J’ai assisté à la première de Timon/Titus le vendredi 20 novembre 2015 au Théâtre National de Bretagne, salle Vilar.

La pièce prend pour prétexte littéraire deux œuvres de Shakespeare Timon d’Athènes et Titus Andronicus, mais l’œuvre de Shakespeare n’est pas moins mise en scène que l’ouvrage de David Graeber, anthropologue américain, Dette, 5000 ans d’histoire. Or, quel lien unit Shakespeare à Graeber ? Le collectif OS’O réplique : la dette !

Dès le début du spectacle, le thème est donné ainsi que le ton : on traitera de la dette, sujet somme toute grave, mais de manière grand-guignolesque.

Tandis qu’ils nous racontent Shakespeare, les acteurs jouent un drame familial : six enfants (quatre enfants légitimes et deux non-légitimes) autour du testament du père tyrannique, enfin mort. Et le drame s’interrompt après quelques meurtres pour un intermède : chaque acteur se range, chacun derrière son bureau et son idéologie, et s’ouvre un débat politique autour de la dette sur fond des thèses de David Graeber. Et le drame reprend : les acteurs nous jouent une autre version du drame familial, comme si c’était rembobiné ! Et le drame s’interrompt pour un nouvel intermède politique.
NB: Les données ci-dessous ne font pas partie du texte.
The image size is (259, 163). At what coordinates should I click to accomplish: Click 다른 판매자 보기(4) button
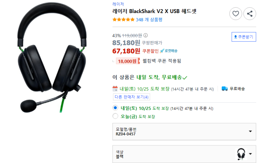point(132,97)
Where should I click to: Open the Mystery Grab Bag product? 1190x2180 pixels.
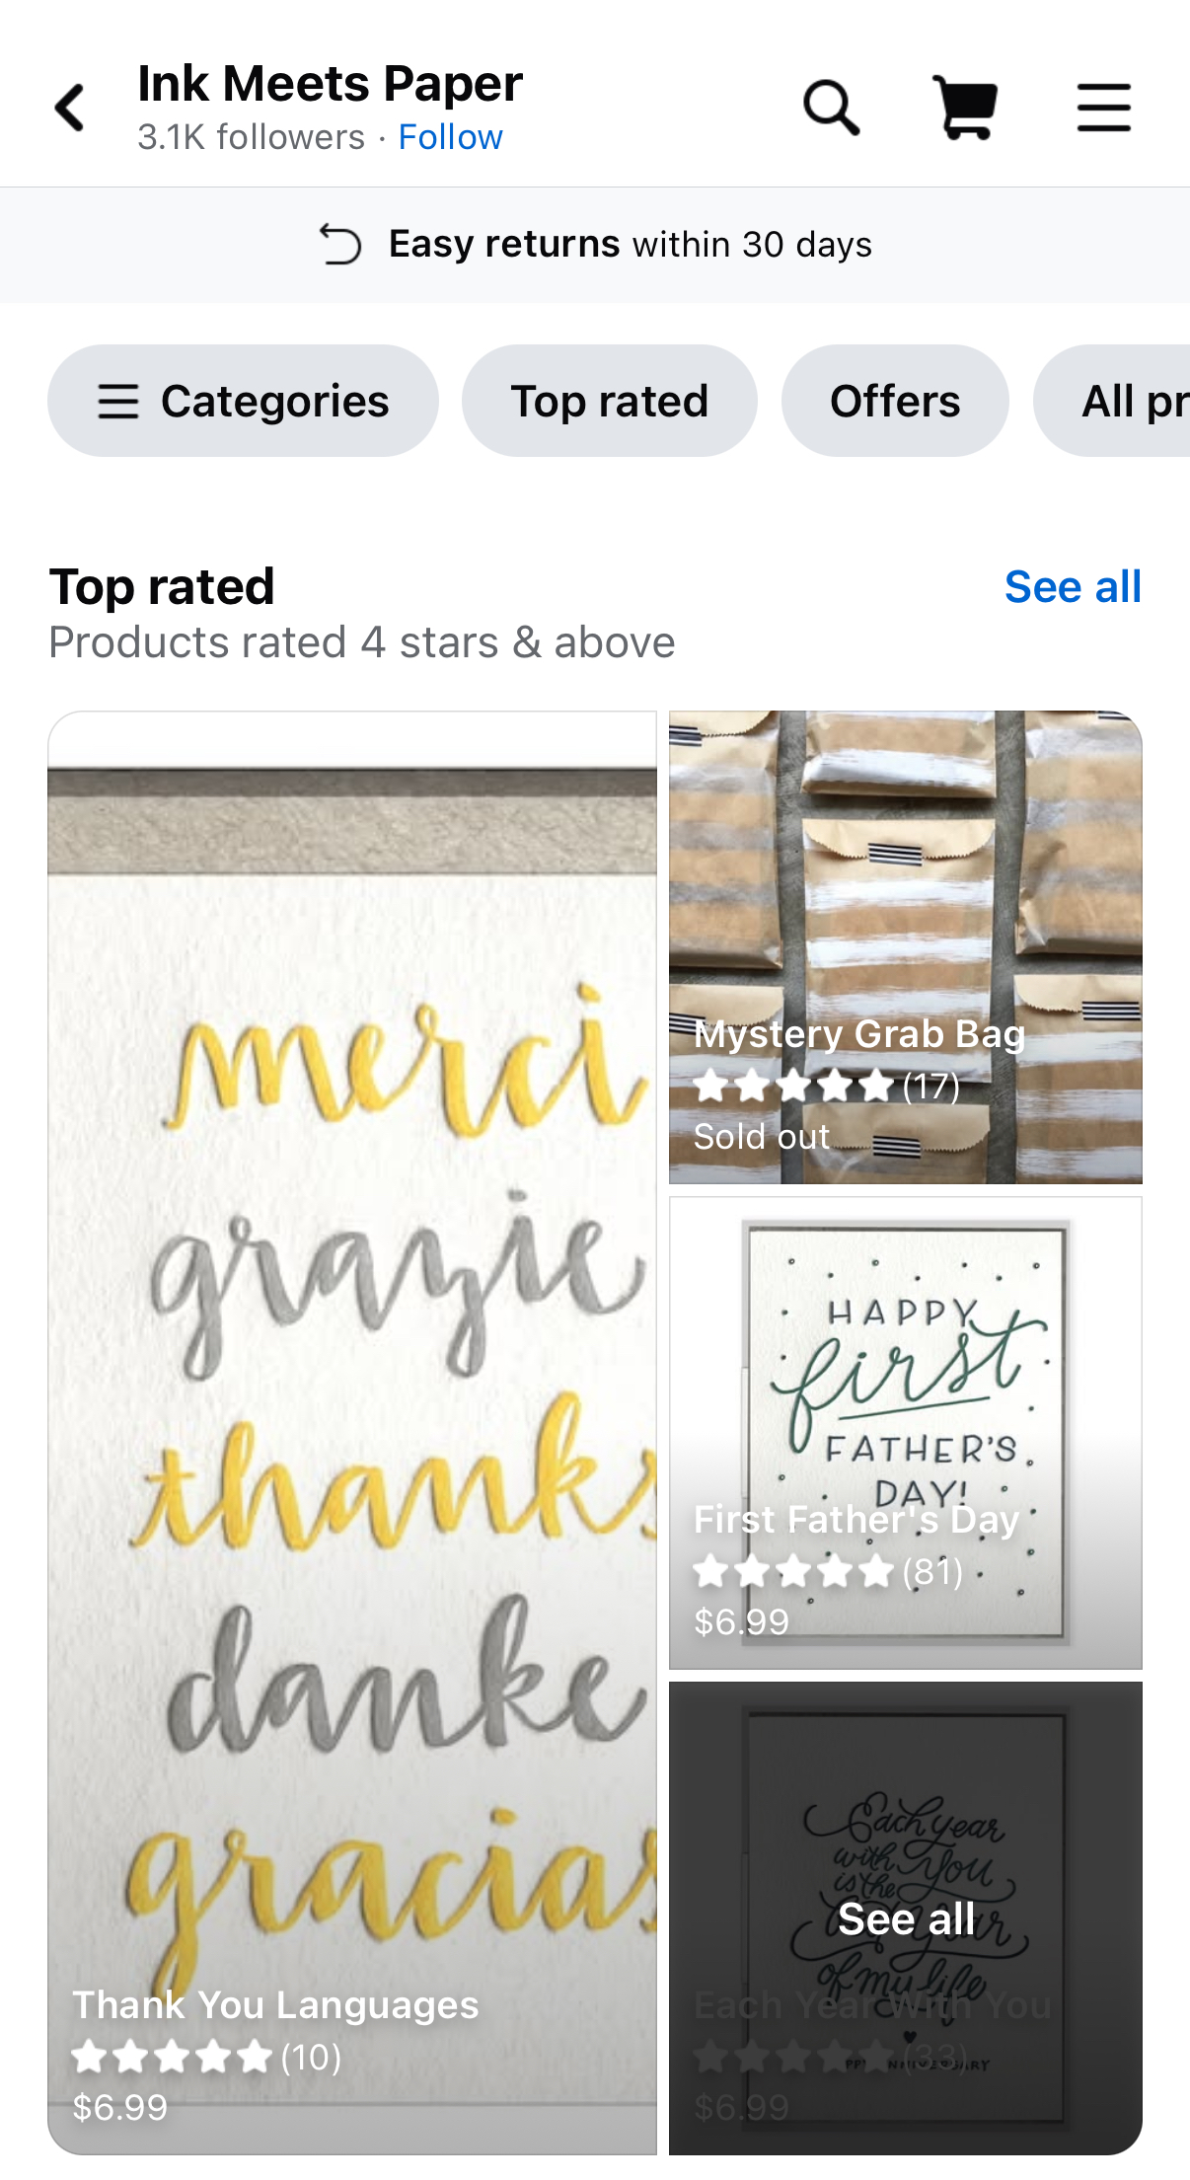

Et le spectacle se termine… On en demanderait juste encore !

J’ai rencontré le lendemain de la première, trois membres du Collectif OS’O, avant la seconde et dernière représentation du spectacle Timon/Titus au festival Mettre En Scène.

Le Collectif OS’O (On S’Organise) réunit d’anciens élèves de l’école du TNBA (Théâtre National de Bordeaux Aquitaine) autour de David Czesienski, qu’ils ont rencontré lors d’un voyage d’étude à Berlin. Ainsi, David Czesienski a mis en scène les comédiens du Collectif OS’O et leur a donné le thème de la dette ainsi que les références de Shakespeare et de David Graeber qu’ils ont croisées.

A l’image d’un spectacle bicéphale, tel le nom double du spectacle, Timon/Titus, telle sa référence double, Shakespeare/Graeber, chaque acteur endosse en fait un rôle double : son rôle familial et son rôle politique. Les membres du Collectif OS’O se revendiquent non comme des acteurs-interprètes, mais comme des acteurs-créateurs. Chaque acteur a en effet participé à l’écriture de son propre double-rôle : son rôle au sein de la famille shakespearienne, chacun étant affilié à un ou plusieurs personnages des deux pièces Timon et Titus, et surtout aussi à l’écriture de son rôle au sein du débat autour de la dette, chacun ayant choisi sa famille politique au-delà de ses opinions personnelles. Les membres du collectif OS’O m’ont confié la difficulté de l’exercice, c’est qu’ils tombaient tous d’accord sur les thèses de David Graeber !

A la question “avoir 20 ans et être en école de théâtre”, s’ensuit une discussion avec les membres du Collectif OS’O, il en ressort que ce n’est pas tant avoir 20 ans et être en école de théâtre qui est intéressant : tant qu’on reste à l’école, on vit dans un microcosme où l’on est protégé. Ce qui est intéressant, c’est ce que l’on fait après l’école de théâtre, avec tout ce que l’on a appris lorsqu’on se confronte au monde réel. On se rappelle qu’on est artiste, mais le monde nous rappelle que l’on n’est pas que des artistes.

Le spectacle Timon/Titus a été créé en novembre 2014, a reçu le prix du jury et celui du public au festival Impatience 2015 et a prêté son image pour l’affiche de la 20e édition du Festival Mettre En Scène.